Topo-Athletic-Runventure

Is the Topo Runventure simply a trail running shoe or is it more?

Topo Athletic produces three types of shoes: for the road, for the gym, and for the trail. Topo makes three trail shoes: the MT (Mountain Trainer), the Oterro, and the Runventure. I decided to try out the Runventure, supplied by the company.

Topo Runventure-M-1

The Topo Runventure (sometimes listed online as the RunVenture or Run Venture) is a relatively lightweight minimalist-style trail runner. The shoe weighs 8.9 ounces and has a heel drop of only 2mm on a 19mm platform. What this means is that the shoe feels low to the ground, like a Merrell trail running shoe, and its structure encourages mid-foot landings: one actually lands on the lower forefoot or higher mid-foot.

When first putting on the shoe it feels comfortable to walk in, although the fit is a bit snug. A tight fit will likely be appreciated by the great majority of trail runners, although some, no doubt, will wish for a looser overall fit. The shoe is built on a semi-curved last, and presumably is slip-lasted although that’s not certain since the insole is glued onto the shoe’s base, racing-flat style.

Initially I was worried that the shoe looks short, a half-size up from walking shoe size, but there’s plenty of space upfront for toes – so much so that one’s toes may feel like they’re on vacation! Splay away at will. The minor downside of the Runventure’s somewhat unique experience is that the model has a quasi-Eskimo shoe appearance. Better this than black or lost toenails.

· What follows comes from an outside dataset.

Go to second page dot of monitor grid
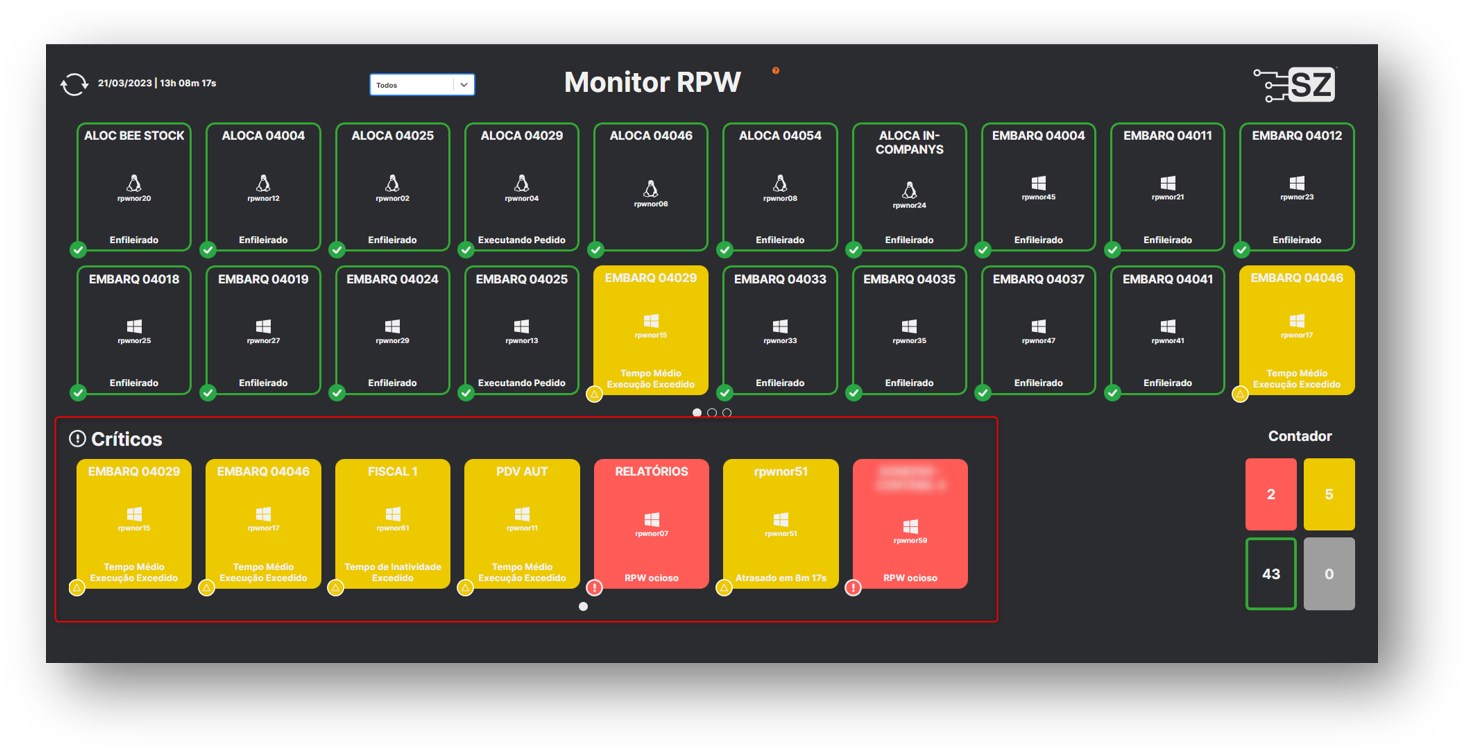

There’s a flex groove in the forefoot that provides a surprising amount of flexibility for a trail shoe. This will be appreciated by those with inflexible feet, and those whose toes like to grab – or attempt to grab, at the surface below.

The Runventure feels great when blasting away on a gravel-covered dirt trail. It’s not a quick-feeling shoe but it’s very steady and protective. If blindfolded, I would have guessed that I was wearing a Nike trail running shoe. That feel may be enhanced by the Nike-type one piece sole, meaning that the heel strike feels indistinct (although, interestingly, one feels the heel when walking in this shoe). The heel cushioning is not substantial but it is sufficient.

The shoe feels quicker on asphalt where it supplies an unexpected bounce and energy return dividend. It feels fast, like a typical lightweight trainer, on concrete. On a hard rock dirt trail, the Runventure is stable, secure and protective, thanks to having a molded full-length midsole rock plate – yes, that’s a thermoplastic urethane (TPU) plate – placed between the midsole and outsole.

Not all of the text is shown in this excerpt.